Es gibt einen weiteren eindeutigen Trend in der industriellen Entwicklung, der in dieser Weise erst durch die Globalisierung möglich bzw. erst erzwungen worden ist. Hier ist die erzwungene und zu weit getriebene Substitution mechanischer Komponenten und Systeme durch Prozessoren und elektronische Schaltkreise gemeint. Motor dieser Entwicklung ist eine falsch verstandene Konkurrenzsituation. Es sei daran erinnert, dass sehr viele mechanische Komponenten bei der Entwicklung sehr viel mit menschlichem oder generell mit biologischen Bewegungsabläufen zu tun hatten. Sie waren dadurch in erheblichen Maße menschengerecht und menschenangepasst; sie waren dadurch zum Teil. ergonomisch gut. Das betrifft sowohl die Proportionen, die Abläufe aber besonders auch das Zeitverhalten. Dadurch ergab sich für eine Vielzahl von Bereichen ein gutes Maß an inhärenten Sicherheiten. Die Wurzel war eine abendländische Tradition im Maschinenbau, die durchaus ein Pendant in der abendländischen Denkweise und Tradition hatte. Diese abendländische technisch-kulturelle Tradition und Entwicklung hat, auf Grund der traditionellen Gegebenheiten in den fernöstlichen Ländern und wegen des dortigen sozialtechnischen Weltbildes, kein entsprechendes Gegenstück.
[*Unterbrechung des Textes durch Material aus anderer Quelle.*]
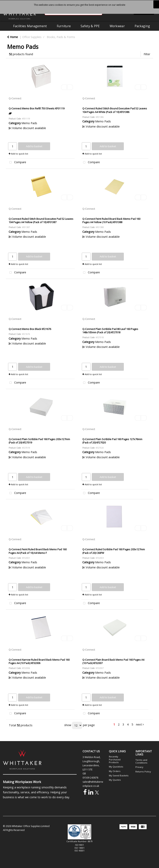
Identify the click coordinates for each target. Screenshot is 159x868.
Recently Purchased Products (115, 760)
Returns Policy (143, 771)
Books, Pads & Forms (61, 37)
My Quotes (115, 780)
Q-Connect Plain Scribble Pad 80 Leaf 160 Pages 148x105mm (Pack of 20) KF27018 (110, 331)
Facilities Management (30, 26)
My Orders (115, 771)
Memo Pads (29, 123)
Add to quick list (18, 154)
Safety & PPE (90, 26)
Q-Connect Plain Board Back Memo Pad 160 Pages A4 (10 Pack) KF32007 (113, 661)
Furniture (64, 26)
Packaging (143, 26)
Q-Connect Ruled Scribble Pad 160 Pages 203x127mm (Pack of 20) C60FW (114, 551)
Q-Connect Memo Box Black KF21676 (30, 329)
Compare (17, 162)
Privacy (139, 767)
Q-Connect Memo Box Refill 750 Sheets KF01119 (37, 108)
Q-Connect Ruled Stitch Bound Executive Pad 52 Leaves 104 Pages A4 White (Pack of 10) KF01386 (115, 110)
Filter (147, 54)
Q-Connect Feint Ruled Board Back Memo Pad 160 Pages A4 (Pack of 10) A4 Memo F (38, 551)
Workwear (117, 26)
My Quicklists (116, 767)
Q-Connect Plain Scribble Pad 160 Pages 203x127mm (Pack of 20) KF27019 (39, 441)
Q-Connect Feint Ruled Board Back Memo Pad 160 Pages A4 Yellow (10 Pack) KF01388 (111, 220)
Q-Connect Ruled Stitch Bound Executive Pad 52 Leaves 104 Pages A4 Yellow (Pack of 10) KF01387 (41, 220)
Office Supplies (32, 37)
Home (12, 37)
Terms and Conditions (142, 761)
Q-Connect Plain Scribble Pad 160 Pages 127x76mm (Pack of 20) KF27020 (112, 441)
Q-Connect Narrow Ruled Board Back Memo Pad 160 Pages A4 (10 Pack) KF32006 (39, 661)
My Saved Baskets (119, 775)
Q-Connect (15, 98)
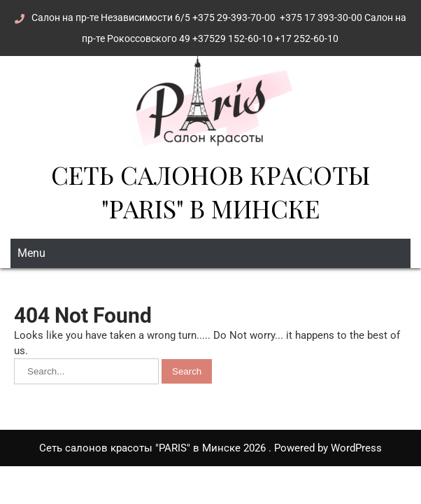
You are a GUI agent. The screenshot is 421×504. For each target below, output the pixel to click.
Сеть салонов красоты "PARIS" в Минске (210, 191)
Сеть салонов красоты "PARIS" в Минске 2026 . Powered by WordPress (210, 448)
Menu (31, 253)
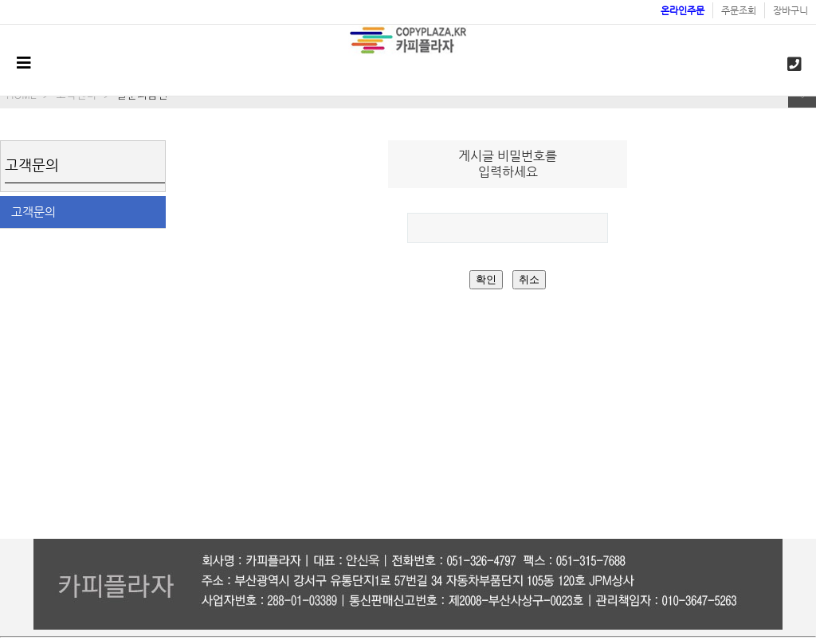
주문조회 (739, 10)
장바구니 (790, 10)
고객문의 (33, 211)
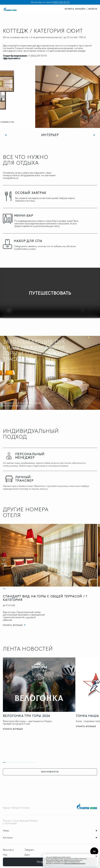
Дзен (27, 855)
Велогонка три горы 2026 (27, 716)
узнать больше (13, 729)
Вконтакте (8, 850)
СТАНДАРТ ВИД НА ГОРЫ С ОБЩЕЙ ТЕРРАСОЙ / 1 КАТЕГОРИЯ (45, 598)
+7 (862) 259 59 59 (37, 56)
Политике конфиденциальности (75, 863)
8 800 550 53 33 (61, 2)
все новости (50, 772)
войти (93, 9)
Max (5, 855)
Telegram (29, 850)
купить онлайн (75, 9)
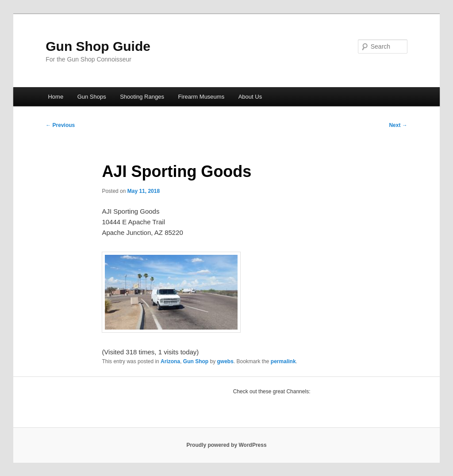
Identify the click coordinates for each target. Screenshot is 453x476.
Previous (60, 125)
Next (398, 125)
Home (55, 96)
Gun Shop (196, 361)
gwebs (225, 361)
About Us (250, 96)
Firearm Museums (201, 96)
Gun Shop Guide (98, 46)
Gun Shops (92, 96)
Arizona (170, 361)
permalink (283, 361)
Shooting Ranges (142, 96)
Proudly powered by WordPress (226, 445)
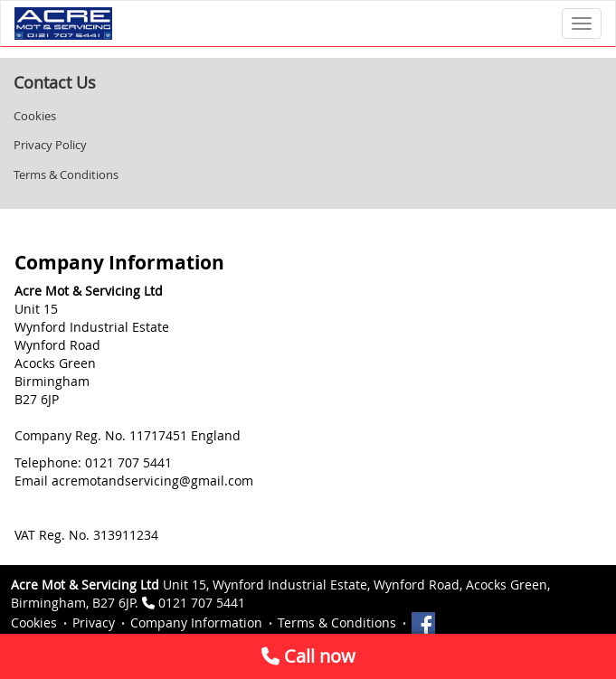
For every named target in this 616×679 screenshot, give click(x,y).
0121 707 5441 (202, 602)
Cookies (34, 116)
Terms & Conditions (66, 174)
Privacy (93, 622)
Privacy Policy (50, 145)
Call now (308, 655)
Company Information (196, 622)
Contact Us (54, 82)
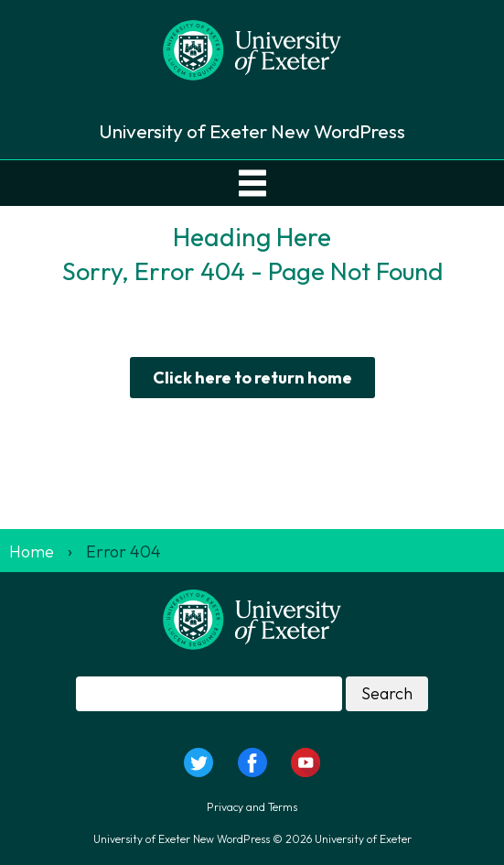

Von der Tradition her ist das fernöstliche Technikhandeln anders als das abendländische. Das Gleiche gilt für die Denkweise. Das im zunehmenden Maße zu sehende exzessive Einsetzen von Prozessoren, dass seine treibende Kraft in fernöstlichen Ländern hat, führt nicht nur zu einer Unanschaulichkeit der Ablaufvorgänge, was im Notfall schädlich ist, sondern zu Sicherheitsproblemen der verschiedensten Art. Die wechselseitige Beeinflussung von Prozessoren ist dabei nur ein kleineres Problem. Schwieriger ist, dass sie oft gegenüber mechanischen Systemen nicht sichtbar versagen, was für Operateure und Bediener gefährlich ist. Zusätzlich hängen Versagenszustände bei diesen oft von der physikalischen Vorgeschichte der Beanspruchung der Prozessoren ab, was ebenfalls ein Sicherheitsproblem ist.
Mit exzessiv ist nicht die notwendige Automatisierung gemeint, sondern der überzogene Einsatz dieser Prozessoren, die die Bediener überfordern, die zu unübersichtlichen Versagenszuständen führen können, die die Situation unnötig verkomplizieren, die unübersichtliche nicht kausal erkennbare Fehler verursachen, und die die Prozessoren um Ihrer selbst willen einführen, aber nicht aus Gründen der Problemangepasstheit. Eine ganze Reihe von Entwicklungen in der Autoindustrie sind hierfür charakteristisch, wie der eine oder andere von Ihnen aus leidvoller Erfahrung weiß.